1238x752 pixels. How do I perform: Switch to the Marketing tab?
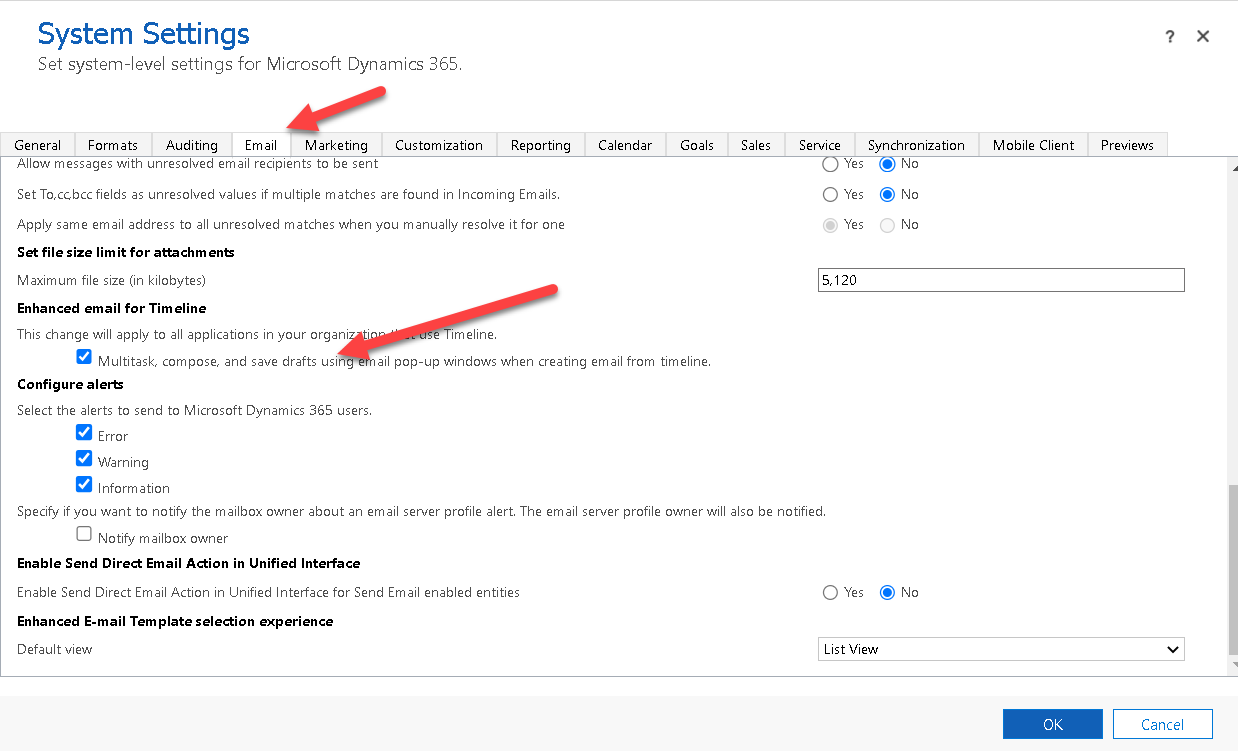(336, 144)
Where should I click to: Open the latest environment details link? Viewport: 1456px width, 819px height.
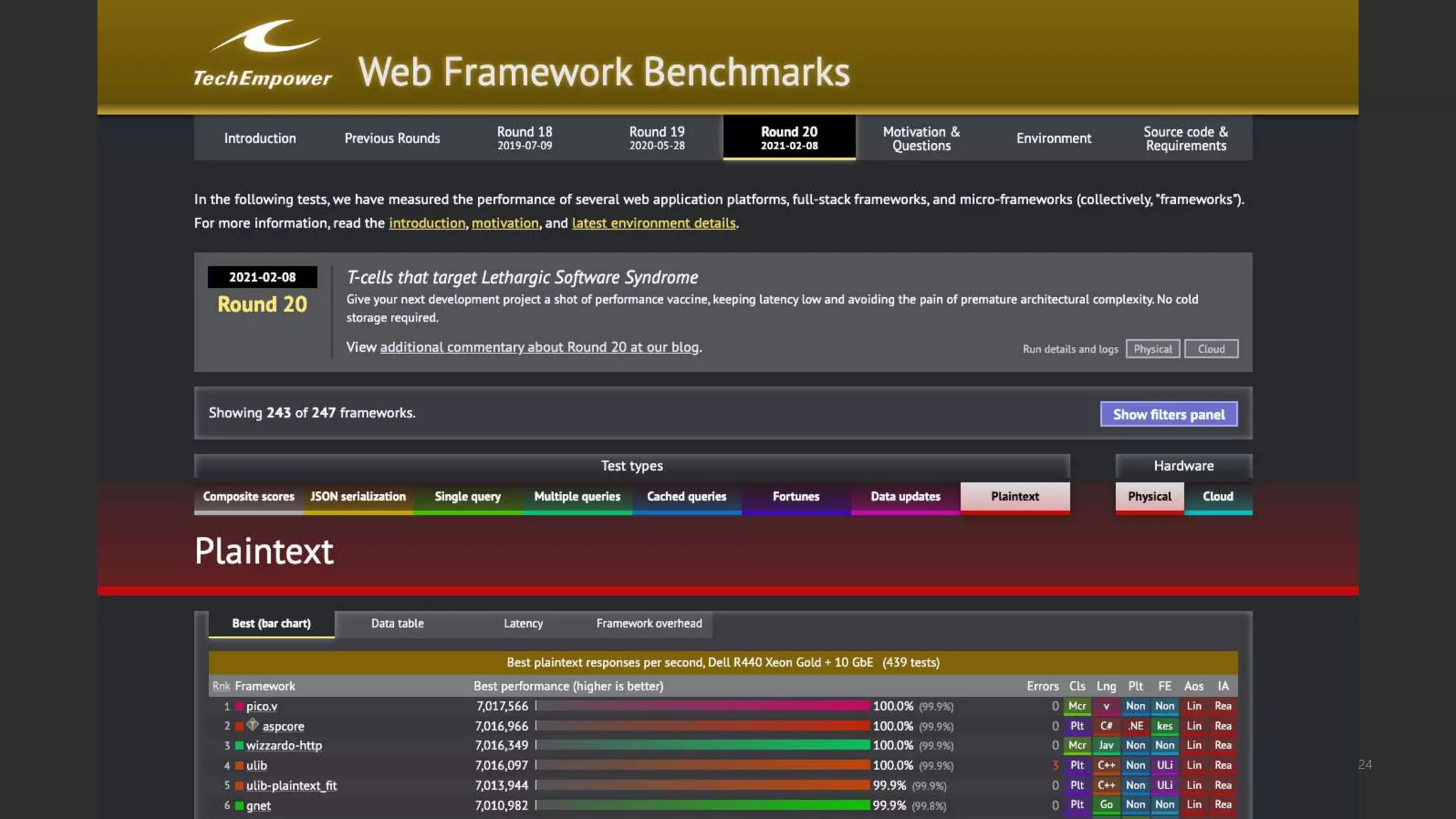click(653, 223)
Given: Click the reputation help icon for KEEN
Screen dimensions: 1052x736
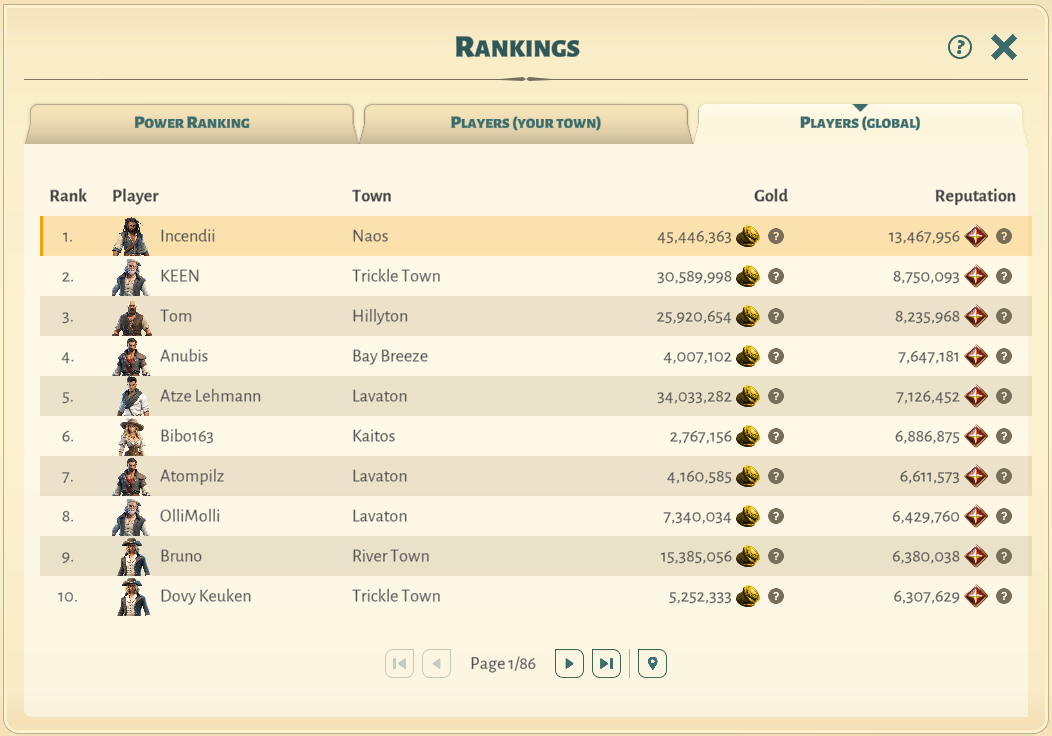Looking at the screenshot, I should pyautogui.click(x=1004, y=277).
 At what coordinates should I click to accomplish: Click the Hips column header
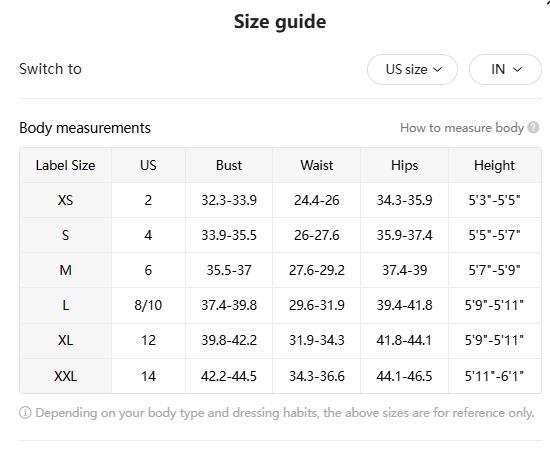[404, 165]
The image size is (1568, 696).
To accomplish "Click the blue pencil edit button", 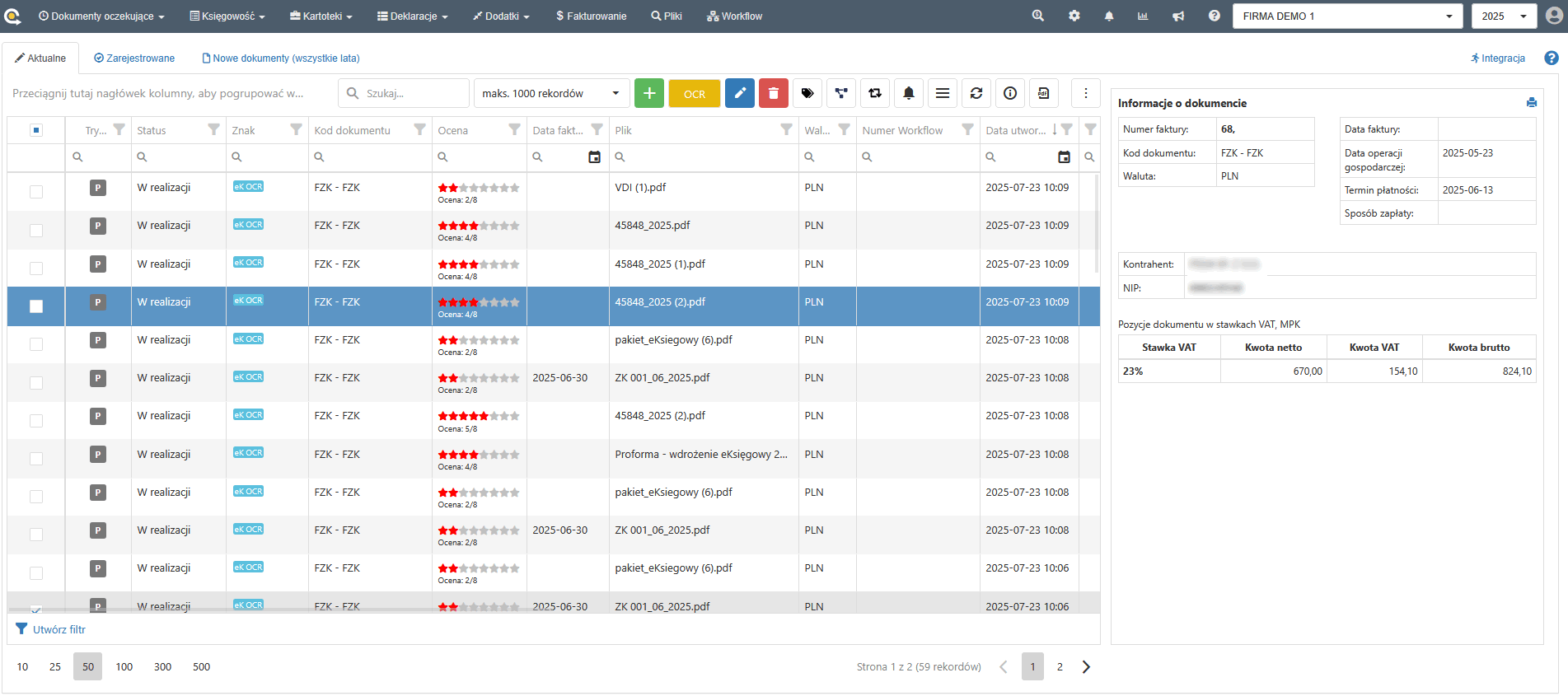I will 739,94.
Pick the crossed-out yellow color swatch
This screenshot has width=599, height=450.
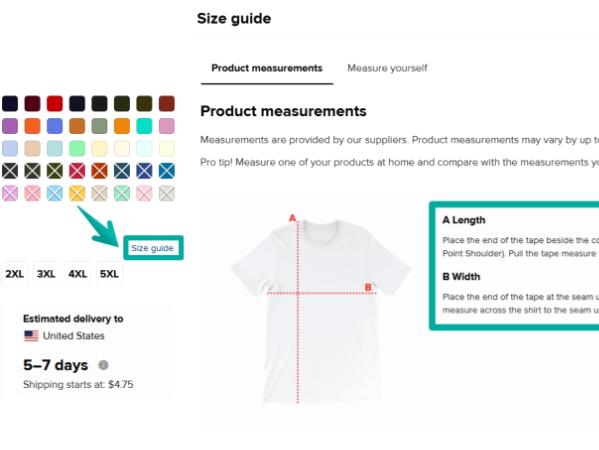point(77,193)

EXERCISE OBJECTIVE: Please rewrite everything from the line containing "Pick the crossed-out yellow color swatch" down to the end of the records, requests included, scaling each coordinate in the answers by 0.55 and rounding to whole numbers, with halves rounded up. Leave the numbers in the requests unchanged, and leave the pictures out of your answer.

EXERCISE ANSWER:
Pick the crossed-out yellow color swatch
This screenshot has width=599, height=450.
point(42,106)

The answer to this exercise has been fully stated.